Each line of the records that holds "Switch" should be shown in full.

| Material provided |
════
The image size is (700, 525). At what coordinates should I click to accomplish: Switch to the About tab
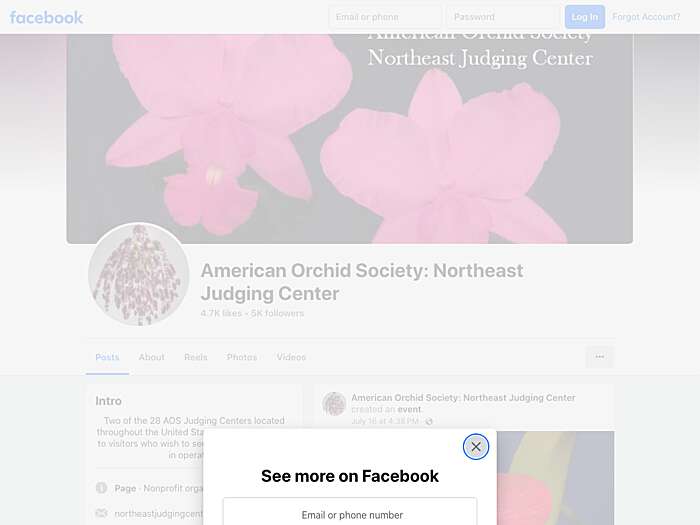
════
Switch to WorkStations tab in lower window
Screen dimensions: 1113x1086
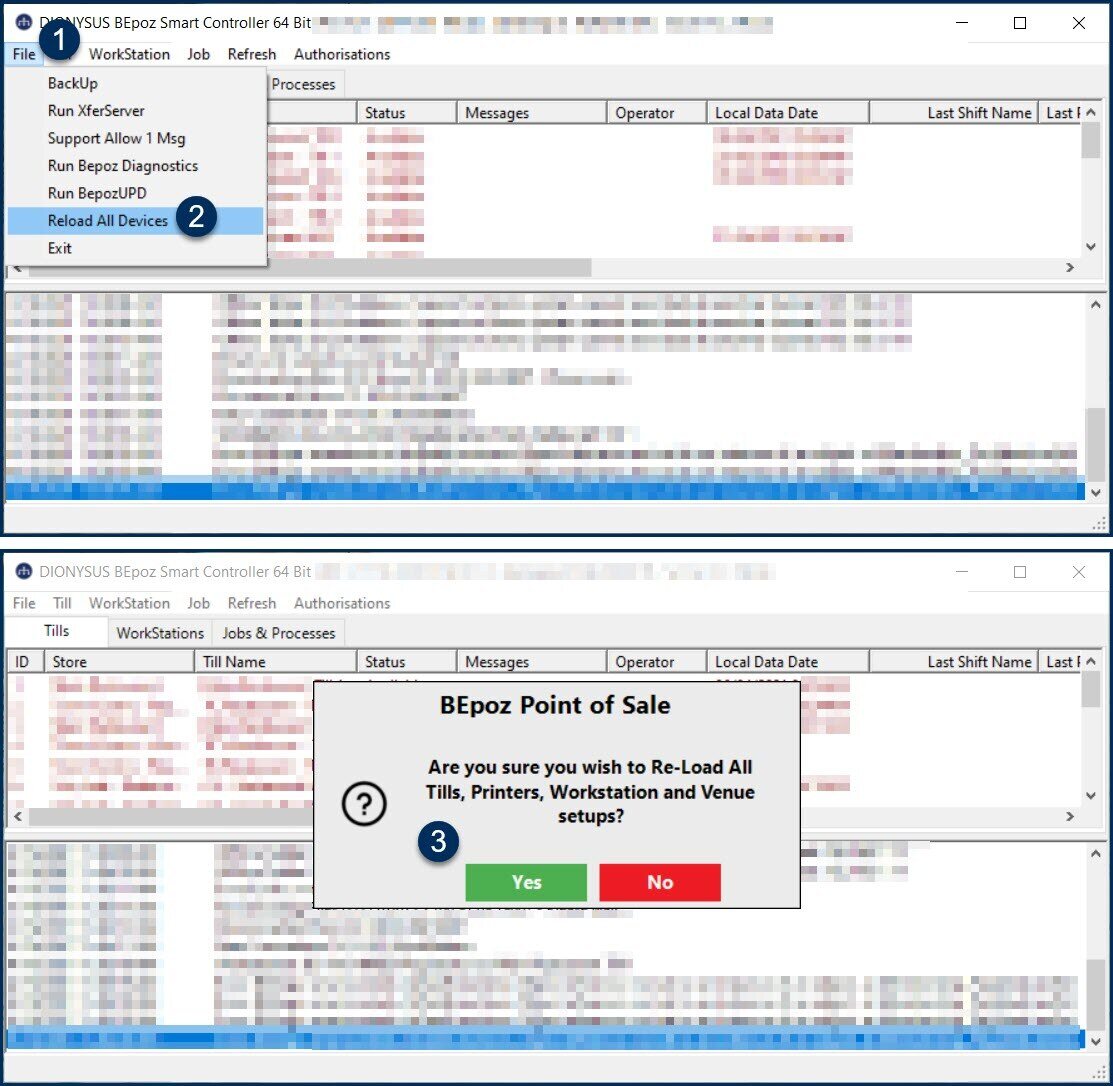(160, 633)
════
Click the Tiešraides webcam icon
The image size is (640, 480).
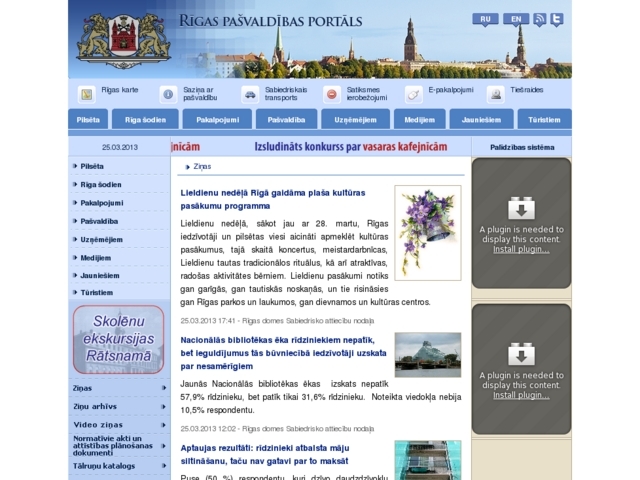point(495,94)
════
| Exercise answer |
The image size is (700, 525). At what coordinates should I click to accomplish: Switch to the About tab
Switch to WorkStations tab in lower window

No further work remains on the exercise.